Yes, so would I.  That's what I'm talking about. 
 

Alla:
> that would be white boy playing prank on the black boy because the 
> black boy is a bully and continuously tormented the white boy 
younger > brother for years, then **No** it is not racism or 
antisemitism to me.


Magpie:
Or, to describe the Twins' situation, they are two white boys who 
have invented a new pranking thing and want to try it out, but can't 
do it at home. They are going somewhere and their little brother is 
taking his friend.  They realize that if they accompany their father 
to the little brother's friend's house to pick him up also there will 
be the black kid who used to bully their younger brother's friend for 
years, up until a few years ago.  They think he will be a good 
target.  Oh, and this particular prank is based around something 
familiar to white people and threatening to black people. 


Alla:> 

> Should jewish bully be spared from a prank by non-jews, whose 
little 
> brother he "hunted" for years just because he is a jew? Not in my 
> book.

Magpie:
That avoids the nature of the Prank and the Power imbalance.  The Jew 
isn't being spared a Prank because he's a Jew, he's being spared an 
anti-Semitic prank because he's a Jew.  A prank that targets his 
weakness as a Jew--regardless of whether the person targetted him 
only because he's a Jew.   

> Betsy Hp:
> How would you feel if the prank played consisted of attaching a 
note 
> saying "Dirty Jew" to the back of that child's shirt?  Would the 
> excuse, "We didn't do it *because* he's a Jew" work for you? IOWs 
if 
> the prank specifically took advantage of the fact that the child is 
> Jewish and the prankers are not, would you still think it okay?  


Alla:

Well, yes of course if there would be the slightest reason to think 
that this child is targeted **because** he is a jew, not just because 
he is a bully, I would be very angry.

Magpie:
So as long as you felt that the kids did not target the kid because 
he was a Jew, you wouldn't consider it anti-Semitic that they decided 
to prank the Jewish kid they didn't like by putting a DIRTY JEW sign 
on his back?  Or would the fact that they went for that prank suggest 
a latent anti-Semitism that was already there but they just didn't 
have cause to act on as long as the Jew was a nice guy their view?

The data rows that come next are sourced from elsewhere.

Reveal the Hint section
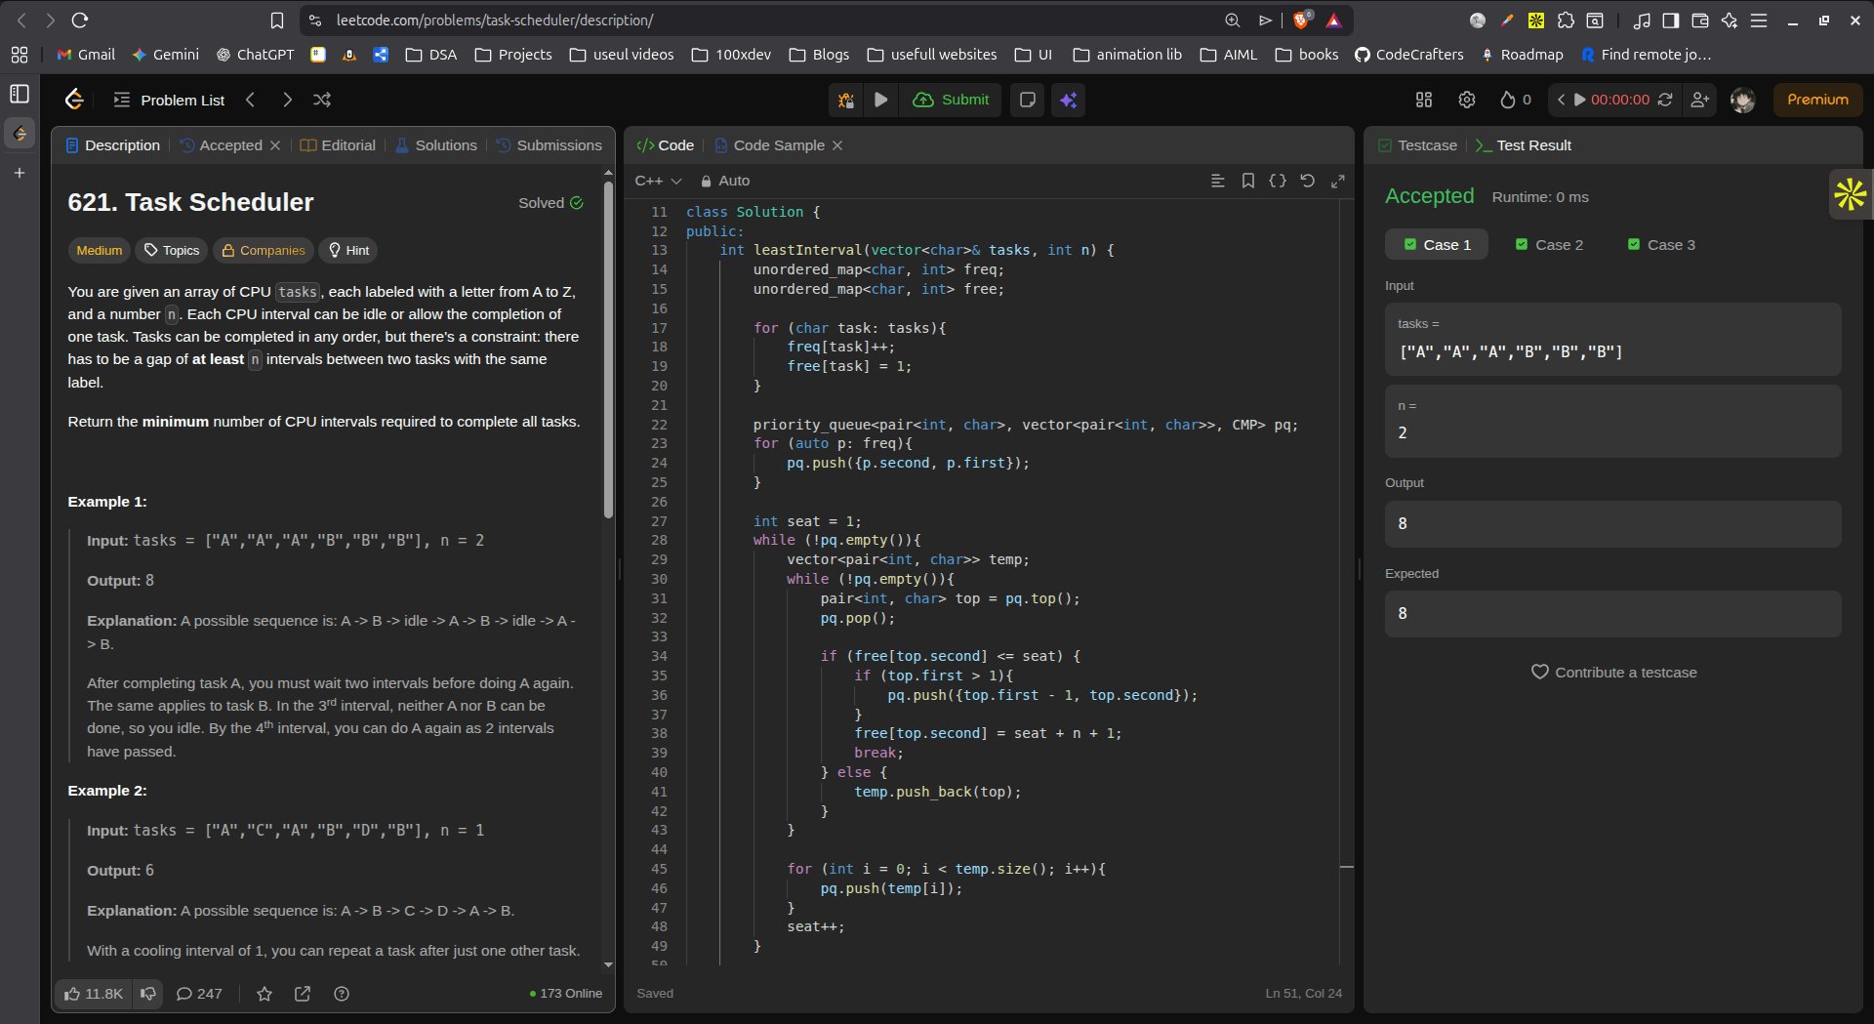 tap(348, 251)
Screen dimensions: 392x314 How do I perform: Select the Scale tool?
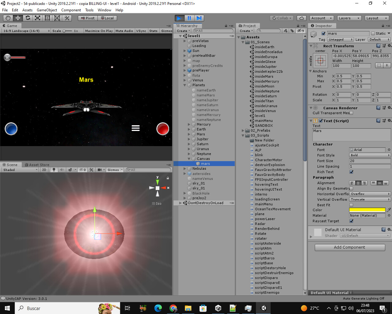click(37, 18)
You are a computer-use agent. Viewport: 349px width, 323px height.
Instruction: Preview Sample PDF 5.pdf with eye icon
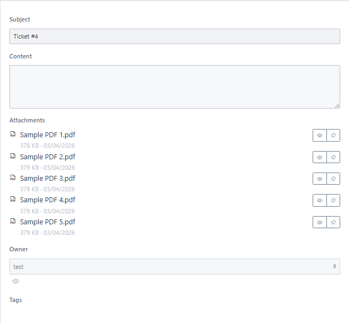coord(319,222)
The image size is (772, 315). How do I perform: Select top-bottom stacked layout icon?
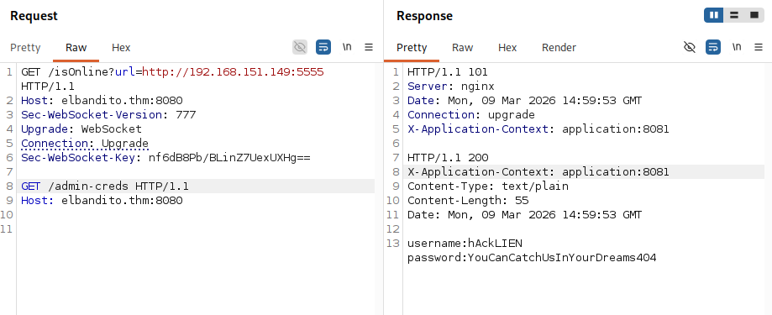coord(734,15)
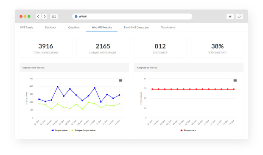Toggle the Unique Impression legend series
This screenshot has height=155, width=263.
84,130
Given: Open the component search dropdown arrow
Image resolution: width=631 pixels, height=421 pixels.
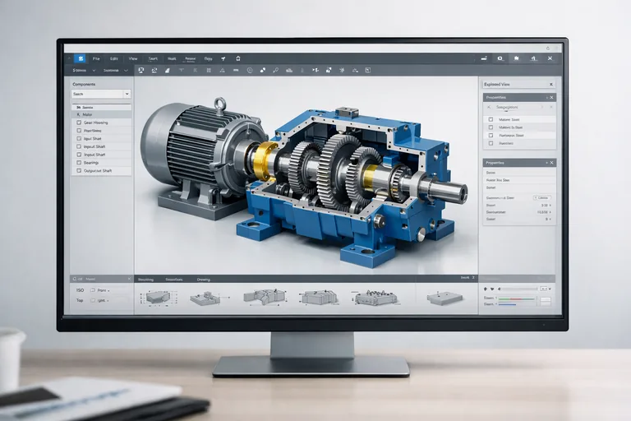Looking at the screenshot, I should [127, 95].
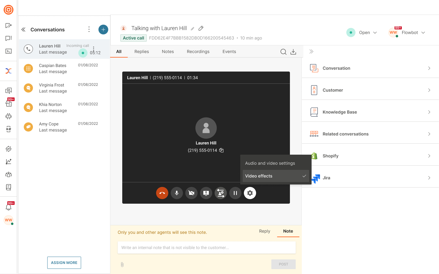
Task: Start screen sharing in the call
Action: [206, 193]
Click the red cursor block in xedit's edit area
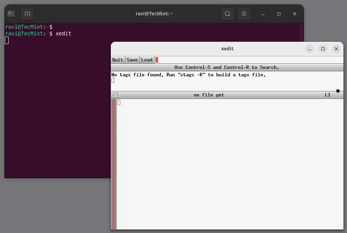This screenshot has height=233, width=347. coord(119,102)
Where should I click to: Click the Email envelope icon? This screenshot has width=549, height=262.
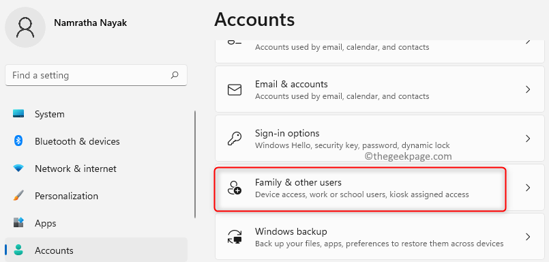point(234,89)
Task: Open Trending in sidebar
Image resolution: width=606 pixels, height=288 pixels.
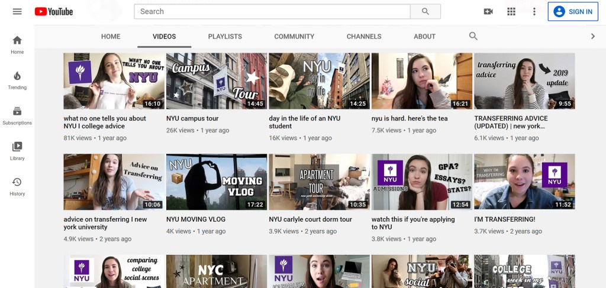Action: [17, 80]
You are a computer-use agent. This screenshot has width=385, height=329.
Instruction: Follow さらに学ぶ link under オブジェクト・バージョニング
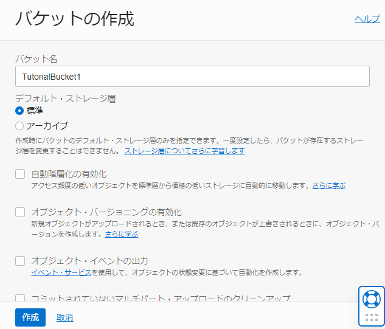(x=121, y=234)
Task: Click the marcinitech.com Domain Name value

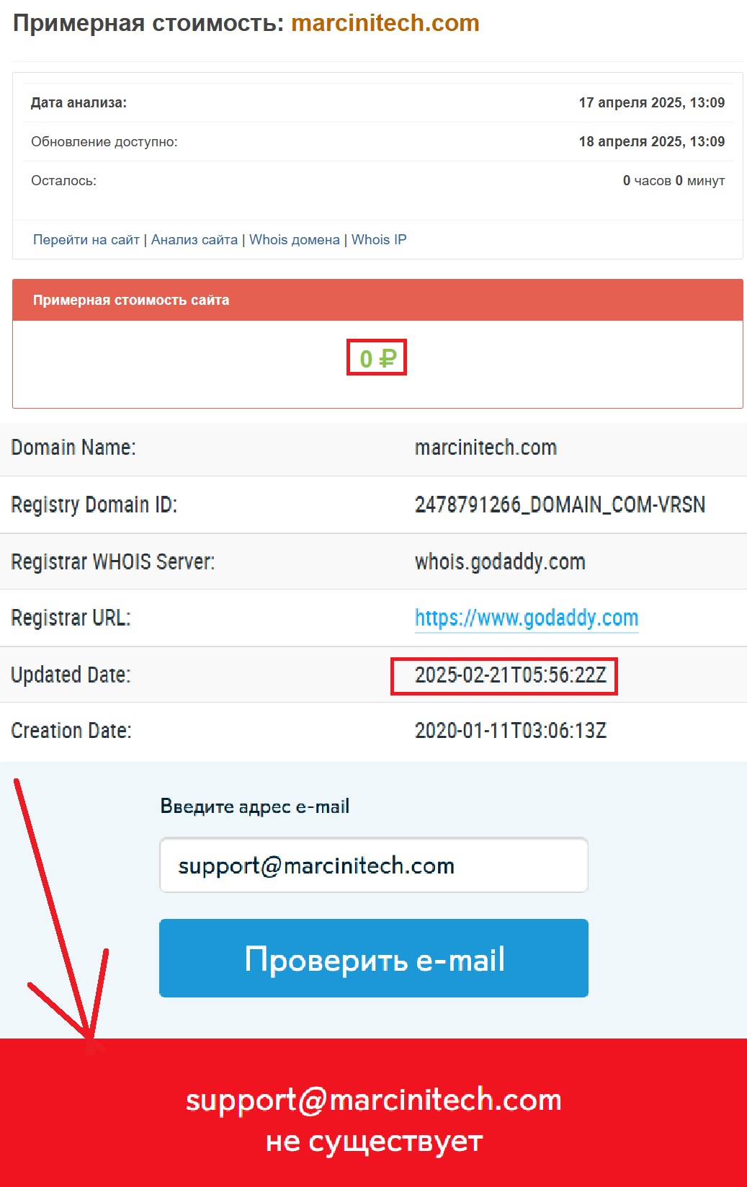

Of course the Twins would rather just think it's about not pranking 
Muggles because they're Muggles--they have no interest in doing 
that.  That's an easy temptation to avoid.  It's not even a 
temptation.  Respecting the dignity of others--especially someone 
weak but not innocent?  Really examining themselves and their 
attitudes about others?  That's a challenge.